Cloud Design Patterns: A Practical Tour

Maybe you’ve had a different experience, but I’ve never once looked at a system and said, “This is perfect, we’re done here.” There is always a new requirement, a shifting bottleneck, or a sudden spike in traffic. You can’t build a distributed system without at least one of your services eventually collapsing under the weight of its own dependencies. It’s a rite of passage. This is a tour of the patterns I keep reaching for across backend systems — written for engineers new to distributed architecture. We’ll start with the one that usually forces you to learn about all the others.

Circuit Breaker: The One That Gets You Here

I’m making this scenario up entirely just to explain Circuit Breakers and some other cloud design patterns, but if you’ve been in the industry long enough, you know it’s basically true. A company runs a high-traffic telemetry service that tracks sessions and feature usage. Every incoming session needs enrichment (user plan tier, region, feature flags, etc.) from an internal metadata API. Normally it responds in 5ms. No circuit breaker.
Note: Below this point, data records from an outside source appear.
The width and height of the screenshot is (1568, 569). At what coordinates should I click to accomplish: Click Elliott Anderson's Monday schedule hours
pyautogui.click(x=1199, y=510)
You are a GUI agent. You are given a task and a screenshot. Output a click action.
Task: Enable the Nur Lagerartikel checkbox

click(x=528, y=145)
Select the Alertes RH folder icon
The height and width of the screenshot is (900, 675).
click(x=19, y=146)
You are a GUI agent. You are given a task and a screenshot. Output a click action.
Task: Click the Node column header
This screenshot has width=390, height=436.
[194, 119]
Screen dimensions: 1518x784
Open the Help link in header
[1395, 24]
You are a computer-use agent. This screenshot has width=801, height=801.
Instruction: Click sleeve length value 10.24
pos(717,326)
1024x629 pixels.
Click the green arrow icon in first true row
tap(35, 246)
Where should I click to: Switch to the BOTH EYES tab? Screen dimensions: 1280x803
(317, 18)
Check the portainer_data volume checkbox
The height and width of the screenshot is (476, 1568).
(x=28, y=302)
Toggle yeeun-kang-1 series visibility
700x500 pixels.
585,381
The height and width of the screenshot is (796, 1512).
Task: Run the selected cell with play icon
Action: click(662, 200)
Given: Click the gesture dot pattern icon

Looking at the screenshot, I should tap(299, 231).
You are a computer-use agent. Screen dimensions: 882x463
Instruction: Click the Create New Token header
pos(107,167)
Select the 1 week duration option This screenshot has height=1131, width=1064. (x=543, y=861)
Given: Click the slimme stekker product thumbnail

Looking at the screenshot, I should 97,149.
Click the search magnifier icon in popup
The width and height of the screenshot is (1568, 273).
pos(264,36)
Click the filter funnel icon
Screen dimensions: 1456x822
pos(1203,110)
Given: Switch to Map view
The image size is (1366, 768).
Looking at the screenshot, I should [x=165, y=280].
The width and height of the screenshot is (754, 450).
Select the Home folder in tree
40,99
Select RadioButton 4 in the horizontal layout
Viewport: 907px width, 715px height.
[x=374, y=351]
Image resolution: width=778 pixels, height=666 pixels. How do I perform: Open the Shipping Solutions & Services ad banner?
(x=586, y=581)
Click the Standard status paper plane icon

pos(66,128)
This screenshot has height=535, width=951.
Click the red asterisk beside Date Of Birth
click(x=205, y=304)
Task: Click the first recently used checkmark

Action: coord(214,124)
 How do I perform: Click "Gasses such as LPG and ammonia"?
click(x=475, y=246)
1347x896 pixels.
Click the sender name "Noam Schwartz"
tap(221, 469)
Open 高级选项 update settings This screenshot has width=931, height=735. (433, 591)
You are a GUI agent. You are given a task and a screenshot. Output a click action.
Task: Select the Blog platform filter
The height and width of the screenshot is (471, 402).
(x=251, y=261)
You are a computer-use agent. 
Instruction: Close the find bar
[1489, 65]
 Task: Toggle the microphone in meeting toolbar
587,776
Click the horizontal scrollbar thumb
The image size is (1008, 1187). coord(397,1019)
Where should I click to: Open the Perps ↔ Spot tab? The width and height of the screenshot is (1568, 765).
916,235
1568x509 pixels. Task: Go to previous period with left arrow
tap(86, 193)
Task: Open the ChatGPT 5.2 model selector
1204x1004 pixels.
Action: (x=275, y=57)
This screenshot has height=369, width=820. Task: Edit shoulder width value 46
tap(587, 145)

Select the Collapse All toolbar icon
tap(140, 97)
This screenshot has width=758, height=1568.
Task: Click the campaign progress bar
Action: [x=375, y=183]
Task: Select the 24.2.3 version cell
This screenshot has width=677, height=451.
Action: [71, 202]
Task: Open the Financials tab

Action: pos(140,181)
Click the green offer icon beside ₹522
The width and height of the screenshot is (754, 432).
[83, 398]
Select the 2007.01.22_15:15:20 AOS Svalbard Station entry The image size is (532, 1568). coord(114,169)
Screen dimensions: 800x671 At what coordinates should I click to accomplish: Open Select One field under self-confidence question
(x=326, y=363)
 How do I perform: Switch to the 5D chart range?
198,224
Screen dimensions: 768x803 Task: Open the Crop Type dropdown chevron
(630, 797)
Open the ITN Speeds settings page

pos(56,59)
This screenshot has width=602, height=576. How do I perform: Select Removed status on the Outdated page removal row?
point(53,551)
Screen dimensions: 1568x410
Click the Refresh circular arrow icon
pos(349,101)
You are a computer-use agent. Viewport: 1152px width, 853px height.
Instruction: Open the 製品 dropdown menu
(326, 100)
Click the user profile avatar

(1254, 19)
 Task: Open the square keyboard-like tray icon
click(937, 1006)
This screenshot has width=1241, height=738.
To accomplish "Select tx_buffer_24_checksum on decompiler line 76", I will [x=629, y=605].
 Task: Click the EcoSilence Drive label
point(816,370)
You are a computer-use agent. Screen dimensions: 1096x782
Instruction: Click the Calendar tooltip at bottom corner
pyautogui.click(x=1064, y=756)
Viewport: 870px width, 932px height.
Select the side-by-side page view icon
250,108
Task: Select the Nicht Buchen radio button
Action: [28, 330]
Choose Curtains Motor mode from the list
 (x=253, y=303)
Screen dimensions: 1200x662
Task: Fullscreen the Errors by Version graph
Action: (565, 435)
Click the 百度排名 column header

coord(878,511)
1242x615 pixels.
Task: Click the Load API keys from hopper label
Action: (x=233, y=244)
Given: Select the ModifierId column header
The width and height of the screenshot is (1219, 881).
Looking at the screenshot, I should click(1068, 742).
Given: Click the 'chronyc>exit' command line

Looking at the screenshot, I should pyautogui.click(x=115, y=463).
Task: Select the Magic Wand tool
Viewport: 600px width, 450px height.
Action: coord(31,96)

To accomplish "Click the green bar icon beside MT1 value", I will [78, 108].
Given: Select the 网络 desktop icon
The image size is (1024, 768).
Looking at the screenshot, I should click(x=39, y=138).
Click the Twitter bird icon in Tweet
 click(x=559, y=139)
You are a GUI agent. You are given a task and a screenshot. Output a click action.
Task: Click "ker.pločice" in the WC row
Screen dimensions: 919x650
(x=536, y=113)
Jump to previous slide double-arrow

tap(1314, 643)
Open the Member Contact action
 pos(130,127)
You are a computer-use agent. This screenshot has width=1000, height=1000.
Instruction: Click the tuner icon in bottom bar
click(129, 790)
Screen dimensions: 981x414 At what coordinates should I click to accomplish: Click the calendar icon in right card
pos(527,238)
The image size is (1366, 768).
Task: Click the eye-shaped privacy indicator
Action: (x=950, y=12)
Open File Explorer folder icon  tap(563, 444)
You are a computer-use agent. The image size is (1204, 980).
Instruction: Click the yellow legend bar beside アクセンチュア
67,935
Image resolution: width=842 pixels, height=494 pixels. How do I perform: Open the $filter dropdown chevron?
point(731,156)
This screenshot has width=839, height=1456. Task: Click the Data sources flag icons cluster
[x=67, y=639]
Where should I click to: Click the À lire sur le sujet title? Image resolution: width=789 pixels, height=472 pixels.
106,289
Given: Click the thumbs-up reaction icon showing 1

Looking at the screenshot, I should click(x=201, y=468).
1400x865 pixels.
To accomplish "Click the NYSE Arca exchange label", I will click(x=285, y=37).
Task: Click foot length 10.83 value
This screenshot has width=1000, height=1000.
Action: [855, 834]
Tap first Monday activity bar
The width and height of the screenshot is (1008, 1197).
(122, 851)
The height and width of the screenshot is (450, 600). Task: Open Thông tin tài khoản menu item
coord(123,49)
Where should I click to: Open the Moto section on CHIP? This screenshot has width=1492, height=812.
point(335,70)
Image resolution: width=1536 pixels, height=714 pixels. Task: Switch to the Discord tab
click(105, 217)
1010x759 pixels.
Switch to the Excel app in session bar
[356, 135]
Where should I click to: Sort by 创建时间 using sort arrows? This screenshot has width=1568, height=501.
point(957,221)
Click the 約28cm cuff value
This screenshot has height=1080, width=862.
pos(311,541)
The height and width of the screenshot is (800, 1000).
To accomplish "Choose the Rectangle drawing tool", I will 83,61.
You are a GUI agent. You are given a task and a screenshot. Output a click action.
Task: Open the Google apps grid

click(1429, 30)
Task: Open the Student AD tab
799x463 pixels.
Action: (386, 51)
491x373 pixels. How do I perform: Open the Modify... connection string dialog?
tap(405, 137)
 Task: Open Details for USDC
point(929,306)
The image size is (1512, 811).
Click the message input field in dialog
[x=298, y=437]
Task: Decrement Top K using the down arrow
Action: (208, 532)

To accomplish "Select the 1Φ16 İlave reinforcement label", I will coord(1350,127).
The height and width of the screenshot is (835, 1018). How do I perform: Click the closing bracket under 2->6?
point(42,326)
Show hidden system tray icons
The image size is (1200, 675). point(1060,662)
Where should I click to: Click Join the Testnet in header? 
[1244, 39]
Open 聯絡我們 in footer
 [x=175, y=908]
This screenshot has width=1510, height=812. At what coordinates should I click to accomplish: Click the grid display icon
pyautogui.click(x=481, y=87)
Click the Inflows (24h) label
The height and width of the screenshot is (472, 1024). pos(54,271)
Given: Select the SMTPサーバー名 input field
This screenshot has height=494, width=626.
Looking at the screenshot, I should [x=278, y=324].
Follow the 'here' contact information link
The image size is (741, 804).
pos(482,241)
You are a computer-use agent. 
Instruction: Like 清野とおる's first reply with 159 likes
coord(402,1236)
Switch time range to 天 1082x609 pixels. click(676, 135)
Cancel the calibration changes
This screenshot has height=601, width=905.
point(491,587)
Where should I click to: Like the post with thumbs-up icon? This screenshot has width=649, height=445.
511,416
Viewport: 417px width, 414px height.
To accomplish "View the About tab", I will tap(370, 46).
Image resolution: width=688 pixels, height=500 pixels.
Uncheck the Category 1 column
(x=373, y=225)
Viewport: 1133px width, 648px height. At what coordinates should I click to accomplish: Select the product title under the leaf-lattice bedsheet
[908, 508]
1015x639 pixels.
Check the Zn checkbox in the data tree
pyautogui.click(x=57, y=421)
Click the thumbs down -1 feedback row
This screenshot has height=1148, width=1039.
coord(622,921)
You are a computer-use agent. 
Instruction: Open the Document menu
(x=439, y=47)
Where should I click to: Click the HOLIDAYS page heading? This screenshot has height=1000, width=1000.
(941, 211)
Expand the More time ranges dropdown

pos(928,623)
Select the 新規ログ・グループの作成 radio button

One deploy later, the metadata API responds in 800ms. The telemetry service has 200 threads. Each thread now blocks for 800ms instead of 5ms. Throughput drops by over 150x. The thread pool queues fill up. This is classic thread exhaustion. The connection pool to PostgreSQL (where sessions are stored) is also exhausted — threads don’t release connections while waiting for enrichment. Now session writes fail. Session reads fail. Even the health check (SELECT 1) fails. The load balancer starts routing traffic to the remaining healthy instances, which get crushed faster. Cascading failure. The entire telemetry service is gone.

The punchline: the telemetry dashboards (active sessions, used features, current error rates, and especially latency) ran on the telemetry service itself. When the service died, the dashboards died too. The on-call engineer had to SSH into boxes and read raw log files (like a sysadmin from back when I first started in this industry) while the product manager panicked in Slack: “Did billable sessions just drop to zero, or is the dashboard broken?”

Post-mortem fix: a circuit breaker wrapping the enrichment API call. Open the circuit when latency exceeds 200ms or error rate hits 5%. Return "enrichment": "unknown" immediately instead of blocking. The telemetry service stays up, dashboards stay live, and you see exactly what went wrong in real time.

They built a telemetry system so sophisticated it could tell them everything — except why it was down.

Where Circuit Breaker Fits

It’s in the Resilience category alongside:

Retry: automatically retry on transient failures. But pair it with exponential backoff + jitter, or your retry storm will turn a 30-second blip into a 5-minute outage.
Bulkhead: isolate thread pools per dependency. One slow service shouldn’t eat your entire thread budget.
Timeout: just set one. Seriously. A missing timeout is how a 100ms Redis call can hold a thread hostage for 30 seconds.
Health Endpoint Monitoring: expose /health and /ready, but make sure they don’t depend on the same resources your main endpoints use (or you’ll have the telemetry problem all over again).

Idempotency: The Reason Retry Is Safe

Retry only works if calling twice is the same as calling once. Otherwise your retry turns a transient blip into a double-charge, a duplicate email, or in the case of our telemetry service, drastically inflated metrics.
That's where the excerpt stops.